В зале ожидания стало совсем тихо. Даже громкоговоритель молчал, женский голос не объявлял больше о посадках и регистрациях. Буфетчица собирала посуду и уронила стакан. Совсем рядом просвистел крыльями испугавшийся голубь. Стакан оказался живучим – попрыгал на бетонном полу, но не разбился. Закашлялся какой-то дядька. Принялся орать проснувшийся младенец.
– Давай, ложись сюда!
Бабушка, укрыла меня своей кофтой, а сама набросила на плечи полотенце. Заснул я глядя на часы, цифры которых состояли из включенных в нужной комбинации обычных электрических лампочек, таких же, как у нас дома. Одна лампочка, скорее всего, перегорела, отчего левая цифра – ноль, отвечающая за разряд десятков часов, имела вид незамкнутого прямоугольника. На часах, прижавшись друг к другу, спали два голубя. Яркий свет им не мешал.

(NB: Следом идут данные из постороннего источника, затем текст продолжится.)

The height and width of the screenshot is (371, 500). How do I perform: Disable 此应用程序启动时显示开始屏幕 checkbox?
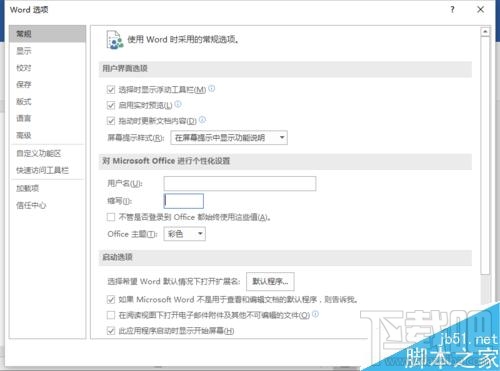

Регистрация началась только под утро. На посадку шли уже засветло. Перрон представлял собой одну огромную, но неглубокую лужу, в которой отражались самолёты. Было что-то зловещее в этой картине – большая птица топчет своего поверженного на спину собрата из зазеркалья. Засмотревшись, я снова промочил ноги.
Среди пассажиров нашего рейса оказалась и курносая девчонка с синими бантиками. В самолёт она поднималась, держа свою маму за руку. В какой-то момент оглянулась, наши взгляды снова встретились, и она показала мне язык!